═══ GIVEN RECORDS ═══

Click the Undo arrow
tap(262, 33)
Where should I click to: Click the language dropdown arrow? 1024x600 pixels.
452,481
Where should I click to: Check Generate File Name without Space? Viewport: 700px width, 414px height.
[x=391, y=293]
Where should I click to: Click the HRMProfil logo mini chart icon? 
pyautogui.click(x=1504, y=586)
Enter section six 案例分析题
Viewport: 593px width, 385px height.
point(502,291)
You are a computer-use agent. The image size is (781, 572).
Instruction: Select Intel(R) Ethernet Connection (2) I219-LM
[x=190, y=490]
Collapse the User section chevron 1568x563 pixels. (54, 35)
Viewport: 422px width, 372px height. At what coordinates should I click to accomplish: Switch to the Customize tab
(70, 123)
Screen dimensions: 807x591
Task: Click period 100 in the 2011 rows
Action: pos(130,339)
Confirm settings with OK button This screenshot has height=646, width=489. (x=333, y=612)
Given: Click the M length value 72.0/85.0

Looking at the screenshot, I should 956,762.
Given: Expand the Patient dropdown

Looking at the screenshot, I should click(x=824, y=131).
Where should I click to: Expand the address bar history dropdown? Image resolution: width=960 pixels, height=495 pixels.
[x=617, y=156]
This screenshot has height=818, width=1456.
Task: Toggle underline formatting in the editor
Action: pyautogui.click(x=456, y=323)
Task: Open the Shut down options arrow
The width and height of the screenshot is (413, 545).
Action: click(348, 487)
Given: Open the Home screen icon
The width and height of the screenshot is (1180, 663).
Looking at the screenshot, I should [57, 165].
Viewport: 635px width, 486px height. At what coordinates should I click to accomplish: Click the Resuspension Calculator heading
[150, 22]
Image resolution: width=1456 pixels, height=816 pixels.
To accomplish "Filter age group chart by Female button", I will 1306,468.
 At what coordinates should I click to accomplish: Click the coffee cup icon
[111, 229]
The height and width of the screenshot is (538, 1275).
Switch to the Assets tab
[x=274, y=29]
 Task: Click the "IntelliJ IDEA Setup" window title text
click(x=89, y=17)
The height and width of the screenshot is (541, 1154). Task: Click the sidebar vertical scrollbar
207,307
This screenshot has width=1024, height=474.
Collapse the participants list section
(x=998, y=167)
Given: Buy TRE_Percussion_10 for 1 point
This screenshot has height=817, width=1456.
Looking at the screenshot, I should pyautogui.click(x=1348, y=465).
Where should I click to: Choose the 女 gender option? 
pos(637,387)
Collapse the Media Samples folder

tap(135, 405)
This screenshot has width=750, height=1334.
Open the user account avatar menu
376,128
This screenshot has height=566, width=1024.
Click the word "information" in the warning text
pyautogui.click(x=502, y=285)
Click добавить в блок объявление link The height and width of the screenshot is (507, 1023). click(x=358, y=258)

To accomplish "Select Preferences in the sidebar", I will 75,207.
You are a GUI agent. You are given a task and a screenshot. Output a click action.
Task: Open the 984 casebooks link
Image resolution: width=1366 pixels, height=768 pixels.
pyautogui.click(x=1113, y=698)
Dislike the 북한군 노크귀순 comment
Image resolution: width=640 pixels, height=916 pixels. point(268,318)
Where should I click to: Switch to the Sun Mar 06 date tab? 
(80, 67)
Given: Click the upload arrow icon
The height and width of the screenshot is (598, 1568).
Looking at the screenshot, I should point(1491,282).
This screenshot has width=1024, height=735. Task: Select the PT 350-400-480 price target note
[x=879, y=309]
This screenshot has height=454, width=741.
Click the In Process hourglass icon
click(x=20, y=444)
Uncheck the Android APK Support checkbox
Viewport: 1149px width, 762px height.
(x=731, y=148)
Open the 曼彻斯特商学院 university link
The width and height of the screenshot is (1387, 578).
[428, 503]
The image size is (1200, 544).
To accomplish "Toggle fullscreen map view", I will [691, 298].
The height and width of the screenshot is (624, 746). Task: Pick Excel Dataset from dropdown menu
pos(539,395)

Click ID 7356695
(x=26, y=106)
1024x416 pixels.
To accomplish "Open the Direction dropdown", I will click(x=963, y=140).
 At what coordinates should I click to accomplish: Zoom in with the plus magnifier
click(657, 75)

═══

▶ _WHAT YOU SHOULD DO_
Which lines of the records above hold the word "agent"? Copy each of them.

▶ _RESPONSE BOX_
You are a computer-use agent. The image size is (781, 572).
You are a GUI agent. You are given a task and a screenshot. Output a click action.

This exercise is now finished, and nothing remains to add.